Turning image-based documents into searchable and editable texts will let you reuse the text of your scanned files without typing it all again. Free OCR to Word offers to perform that tedious task for you at no cost, allowing you to copy, paste, or save the retrieved text in a quick and convenient way. It can work directly with your scanner or from any JPG, TIFF, BMP, GIF, PNG, or PCX image file, to name a few.
It is hard to be critical with a free tool that performs a task so technically complex that not even the most expensive professional OCR engines have managed to master completely. Free OCR to Word is no exception, and even though they claim to offer a 98% level of accuracy, the truth is that more often than not and unless the text is extremely clear and free from extraneous characters, the resulting text leaves much to be desired. After testing this tool with at least half a dozen different texts using different fonts and backgrounds, I only managed to get the promised 98% accurate results with a typewritten letter with clear Courier characters over a pure-white background. Other texts, which looked pretty readable to me, produced but gibberish text, especially when the background had a certain shade of color.
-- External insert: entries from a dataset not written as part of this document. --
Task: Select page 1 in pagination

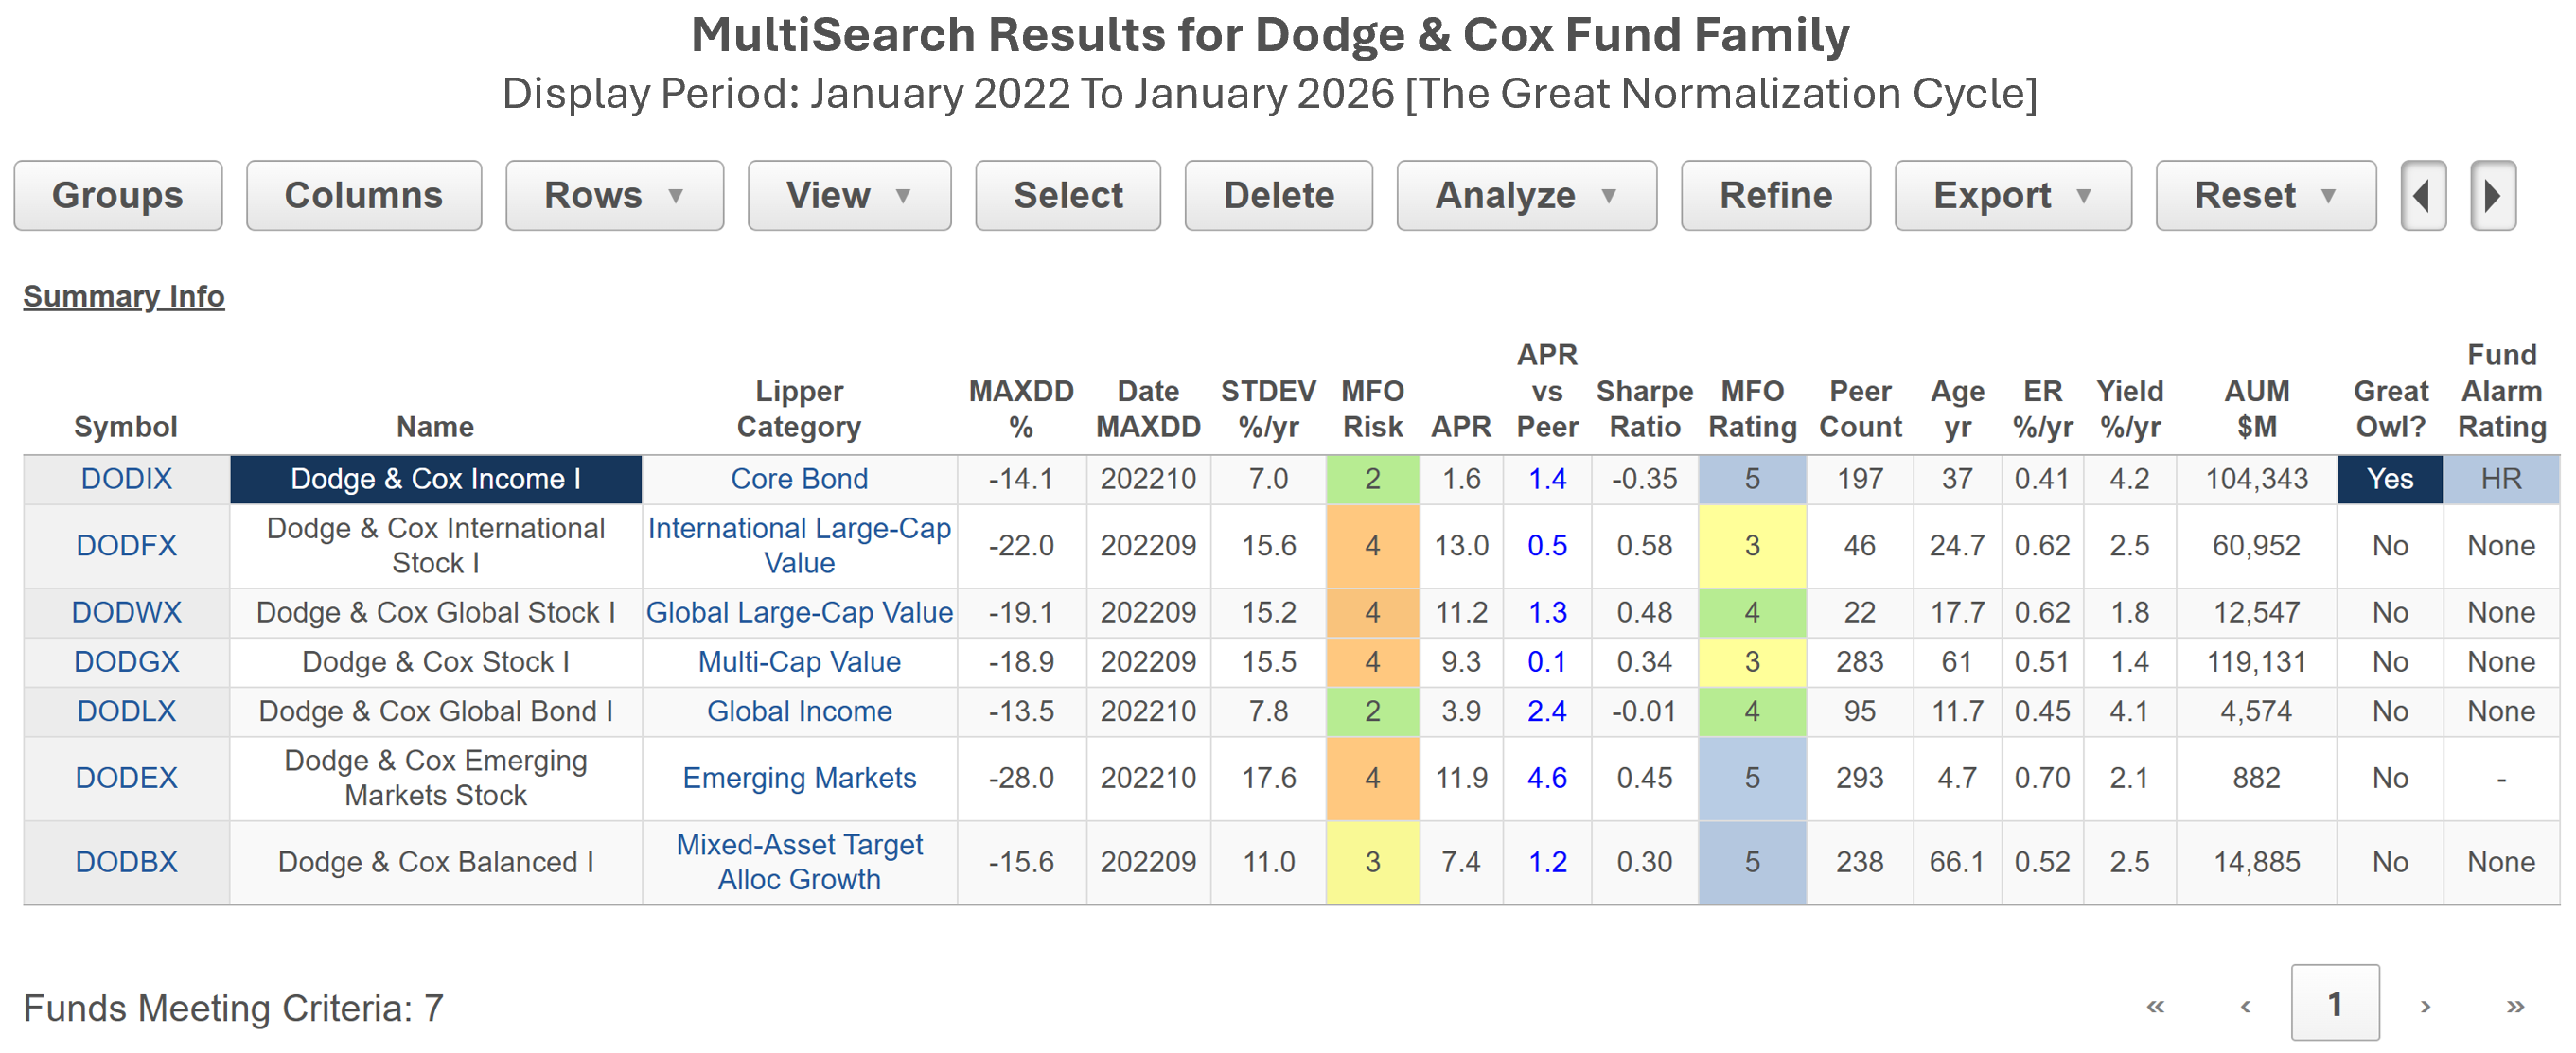Action: click(2334, 1004)
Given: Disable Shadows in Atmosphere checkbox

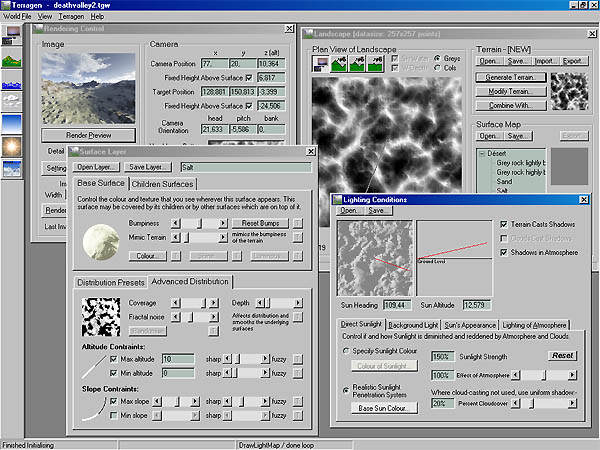Looking at the screenshot, I should click(503, 253).
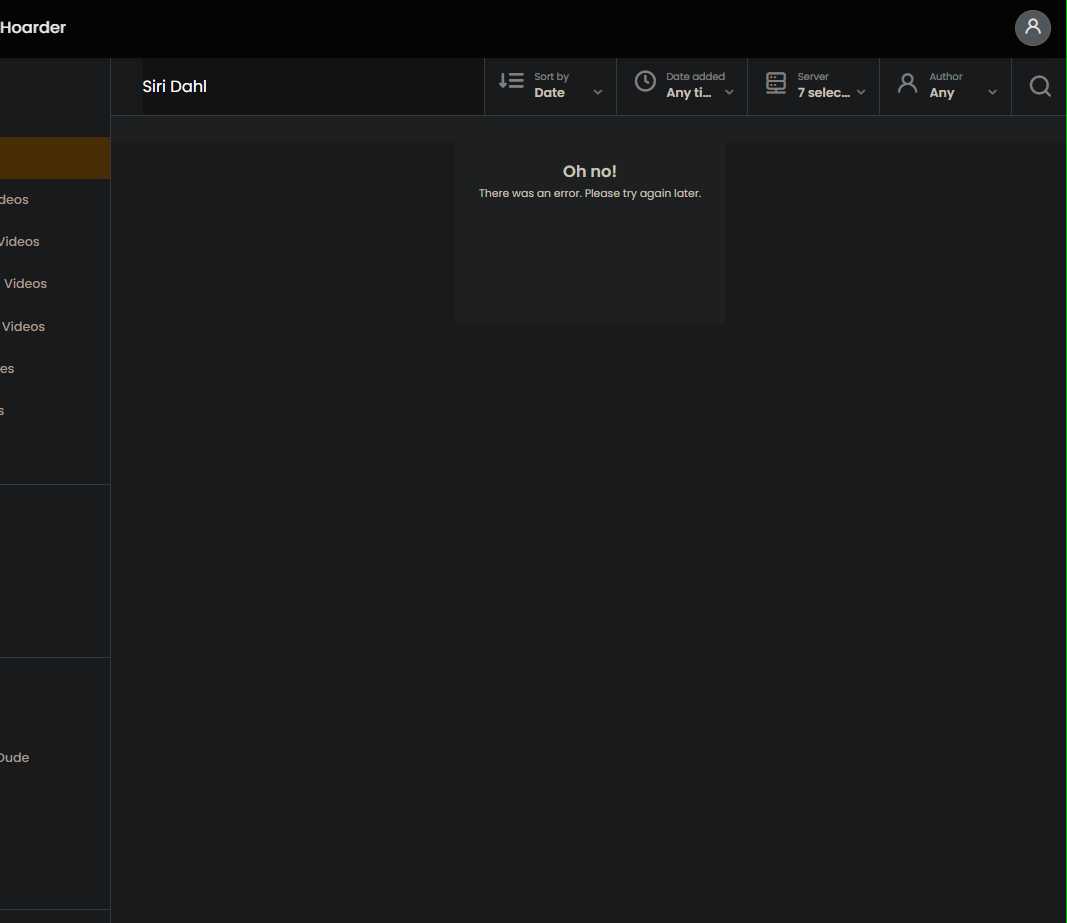Click the search icon at the toolbar's right end
Viewport: 1067px width, 923px height.
tap(1040, 87)
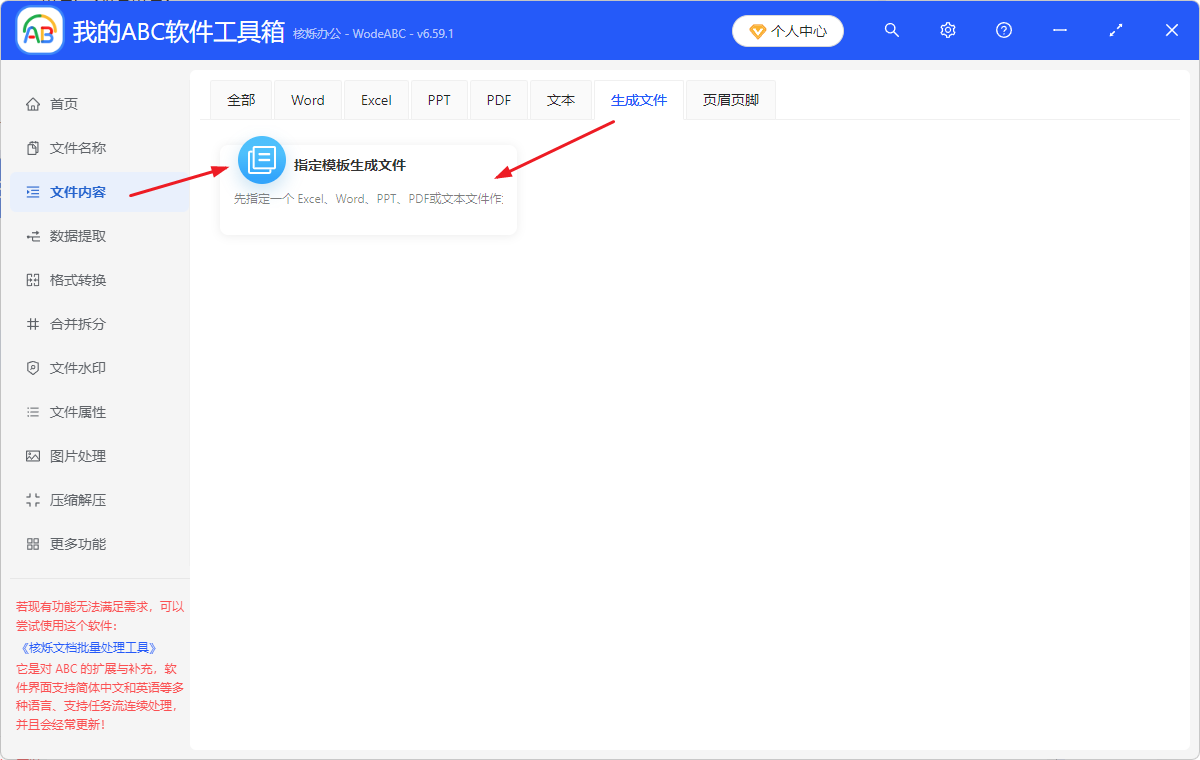Image resolution: width=1200 pixels, height=760 pixels.
Task: Click the 《核烁文档批量处理工具》 link
Action: coord(86,646)
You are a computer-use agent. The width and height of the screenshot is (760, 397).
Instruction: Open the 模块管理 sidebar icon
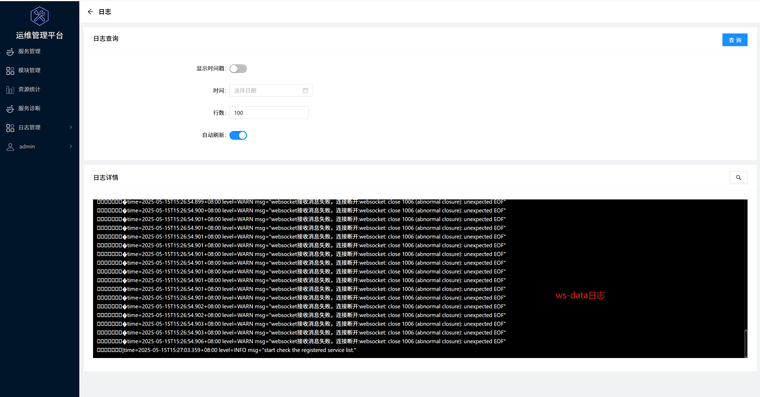coord(10,71)
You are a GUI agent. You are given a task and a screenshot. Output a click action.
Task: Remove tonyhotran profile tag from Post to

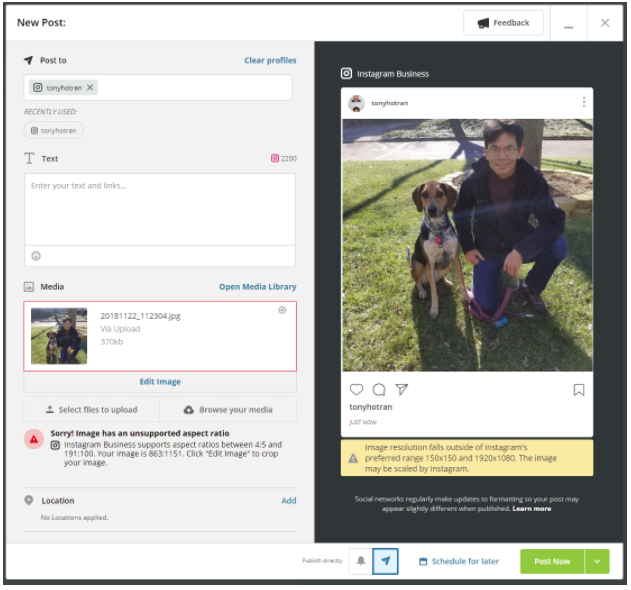point(90,88)
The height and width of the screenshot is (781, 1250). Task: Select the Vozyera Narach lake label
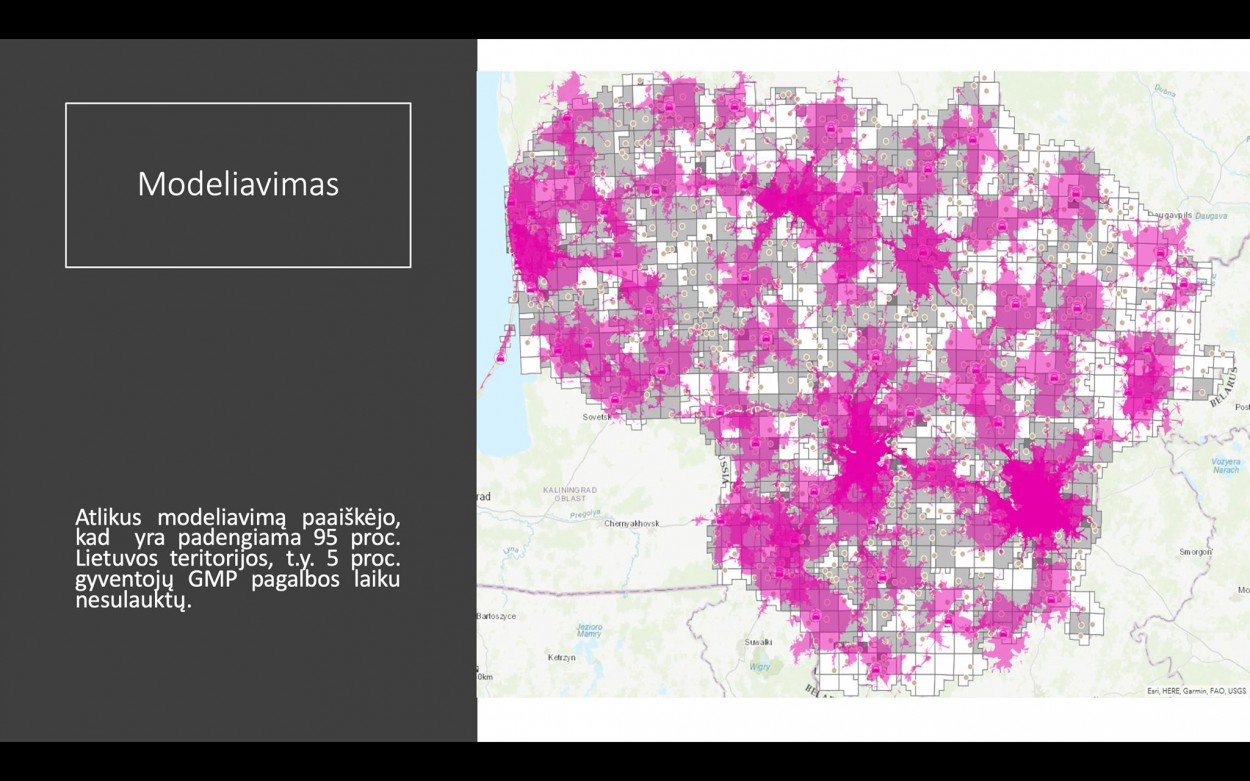[1225, 465]
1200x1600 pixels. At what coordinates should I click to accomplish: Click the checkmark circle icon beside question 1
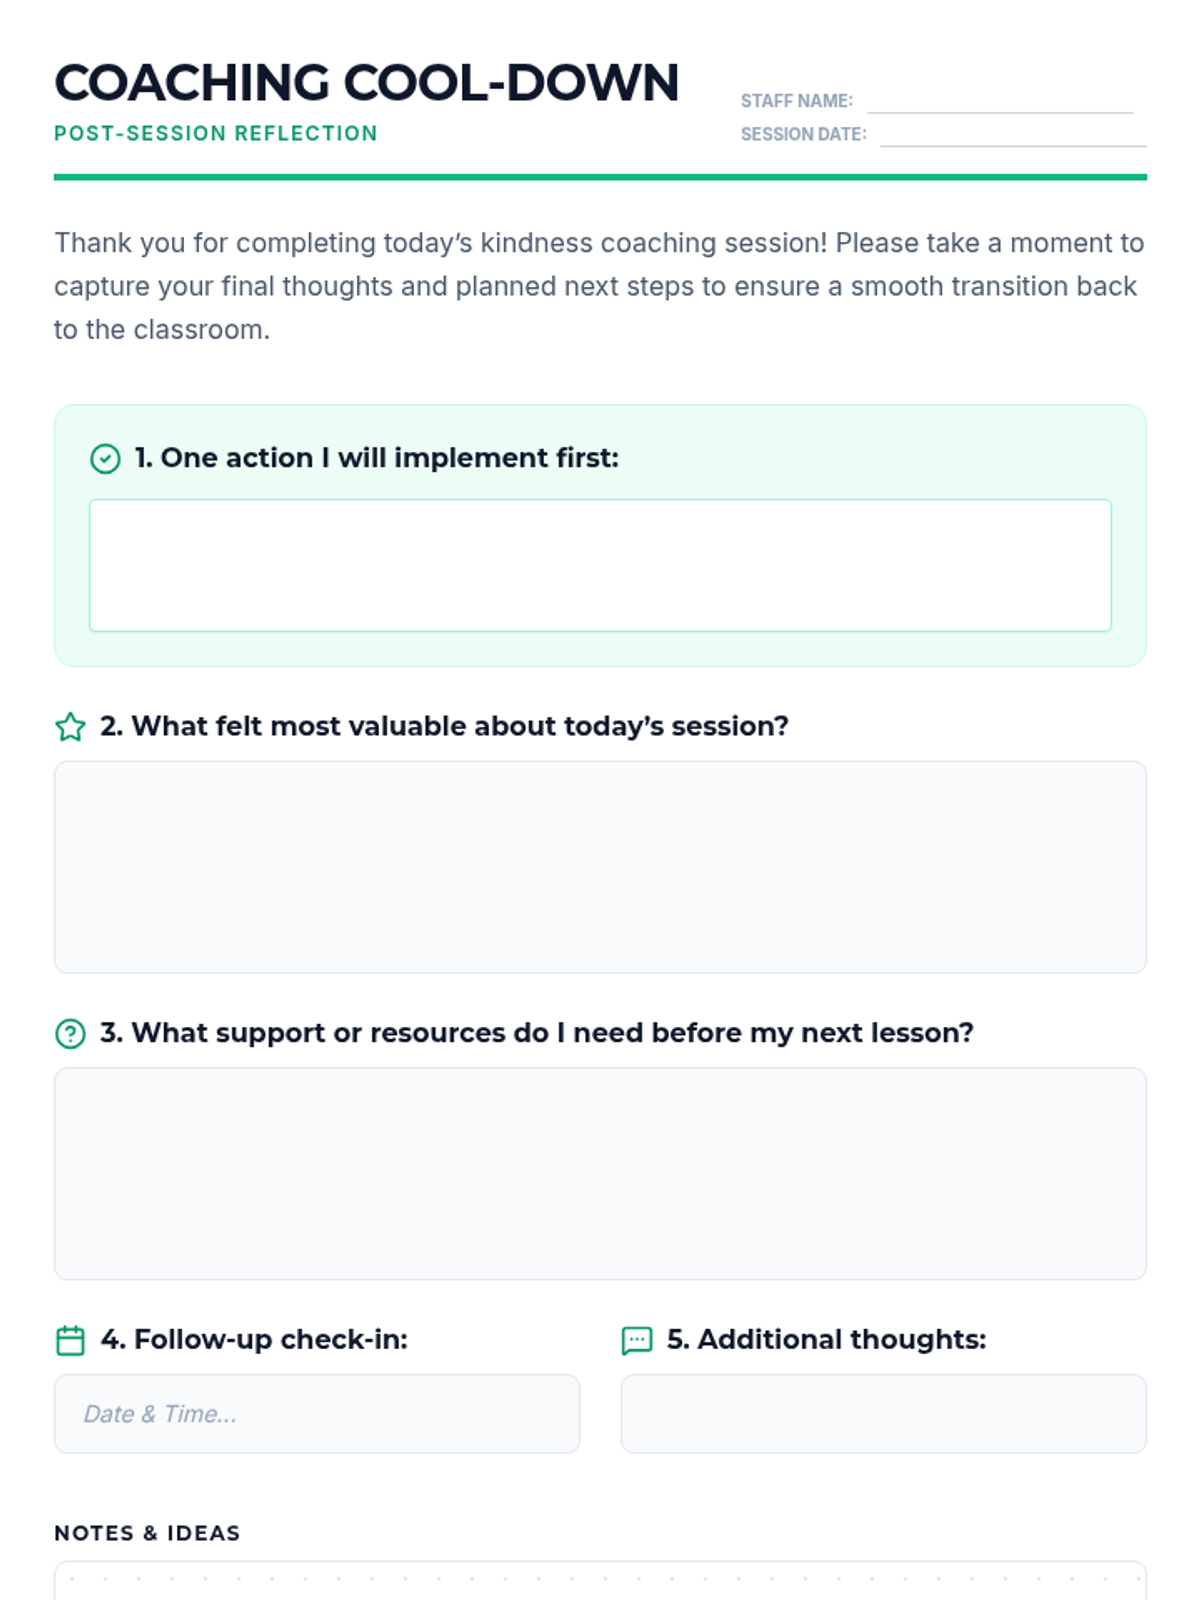pos(105,459)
The program’s interface offers a side-by-side display of the original image and the retrieved text. Here you can perform all the edits and corrections required to match both texts, manually. The program is not very generous in terms of editing and text revision features, and all it offers in this area is the option to delete all line breaks at once. The image file can be rotated to match the original text orientation when needed, and you are also allowed to select the area to OCR in order to speed up the process and to avoid unnecessary errors. The resulting text can be saved either as a Word or TXT file for further use.
Despite the many flaws introduced by its OCR engine, Free OCR to Word is a tool I’d still recommend to those who deal mainly with clearly scanned texts with a low level of complexity. Actually, being a free tool, I don’t see any harm in having an OCR engine installed on our computers in case we ever need one. Given the right conditions, it can surely save us a lot of time and trouble.